I should know, because when I was a pastor, I spent many waking hours wrestling with this issue.
It didn’t help that I wasn’t a particularly “visionary” pastor. I was upfront that I wasn’t likely to bring down a set of tablets from Mt. Sinai that contained the church’s strategic plan for the next five years.
It also didn’t help that many churches have bought into the notion that one person (the pastor) or one group (the long-range planning committee) is responsible to find the one right solution.
As a result, I, and the congregation, felt stuck.
Recently, I heard an interview and podcast with Dave Evans, a Silicon Valley engineer. He offers up a possible solution called “Design Thinking” for people who feel stuck and not living their ideal life.
I was instantly intrigued about how the designing thinking approach may have implications not only for coaching individuals feeling stuck, but also for churches trying to discover their ideal future.
For me, the main takeaway in design thinking is the notion of “wayfinding.”
Evans says, “When you don’t know what you’re doing, you can’t navigate like a GPS would because you don’t have a map and you don’t have all the information. You have to wayfind. And wayfinding means taking one step at a time knowing something about the direction you’re going, trying a few things, tuning it up and then doing it again and doing it again.”
Wayfinding requires that we let go of the notion that there is one right path toward our ideal future.
“So the problem with the current approach that lots of people are taking,” says Evans, “is it starts with the wrong question. And the wrong question is ‘How do I figure out that one best solution to my life? There is one exclusive, unique, optimal version of me, and I’m supposed to already know it, and I’m probably already late. And how do I figure it out? And how would I know if I knew? How can I be sure?’”
“Those are wrong questions,” continues Evans. “Once you realize none of us knows the future, we’re making it up as we go along, so let’s get really good at making it up as we go along. In fact, let’s design it as we go along.
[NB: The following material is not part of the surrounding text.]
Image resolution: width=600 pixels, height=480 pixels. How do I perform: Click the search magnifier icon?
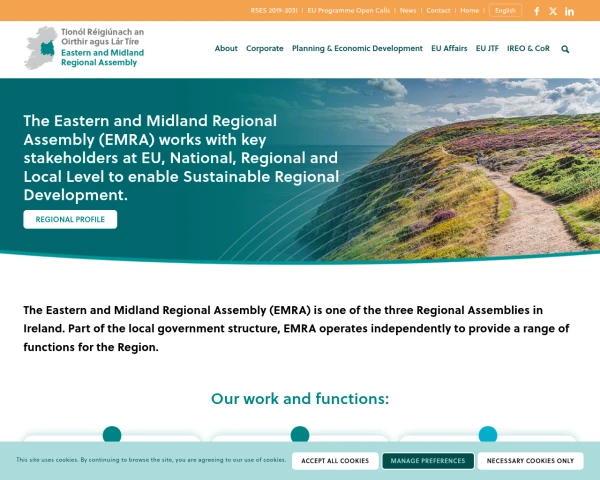tap(565, 49)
That turns out to work much more effectively.”
In his workshops, Evans asks his students to come up with three different paths they could realistically pursue, and take steps to try them out. In fact, he says, the key to successful wayfinding is to try many things, fail early and often, retool, and then try again.
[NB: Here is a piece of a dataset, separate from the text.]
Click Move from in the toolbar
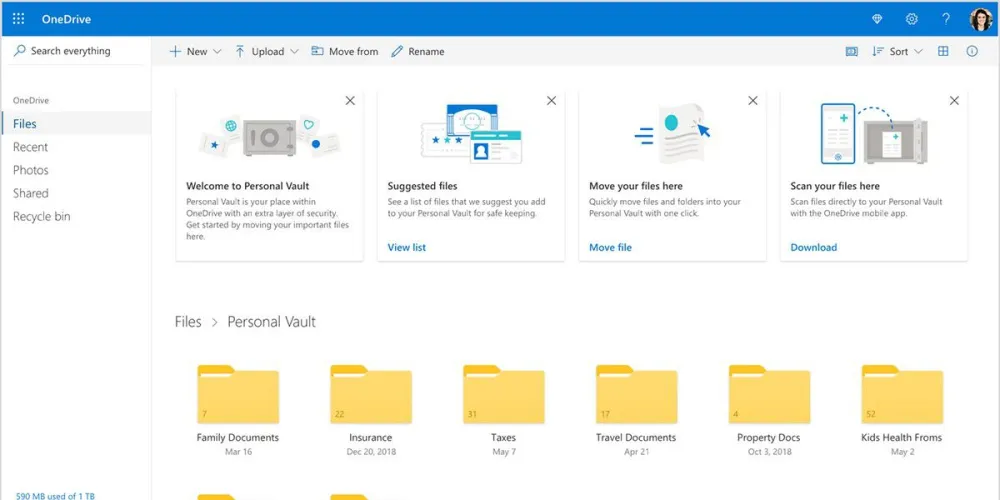This screenshot has width=1000, height=500. click(345, 52)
Wayfinding is very different from our usual method of “strategic planning.”
Wayfinding requires that we give up the notion of being able to obtain enough information to predict the future and to find the right path to that future. It also requires that we give up the illusion of control derived from our prior knowledge, careful analysis, strategic planning, and implementation of our plans. Instead of “predict and control,” wayfinding invites us to “sense and respond.”
A Wayfinding God
As I listened to these ideas, I was reminded of a wayfaring God, who calls Abraham and Sarah to “go from your country to the land I will show you” without a map or reassurances. In a similar vein, Jesus tells a parable of a Sower who spreads seeds in all directions to see which ones will take root and produce a crop — a hundred, sixty or thirty times what was sown.
Wayfinding in our Churches?
What does wayfinding look like in our churches?
First, let’s consider what wayfinding is NOT.
Let’s use the example of outreach. Wayfinding doesn’t ask the staff to come up with one “perfect” program to do “outreach.”
Wayfinding isn’t about having one person or small group come up with one way.
Instead, wayfinding might look like individuals or groups within the church launching low-cost “experiments” in “new ways of living” (not programs). This might mean starting neighborhood block parties, babysitting co-ops, or senior adult ride-share arrangements.
Groups within the church self-organize according to their interests and passion for a mutual purpose. As these groups forge new friendships and seek feedback, they may gain new ideas about next steps.
Some “experiments” will need to be retooled or revised. Some may “fail.” But some of these might lead the way to a next step, and another.
One step at a time into a new future.
What experiments in wayfinding have you or your churches tried? I’d love to hear about them!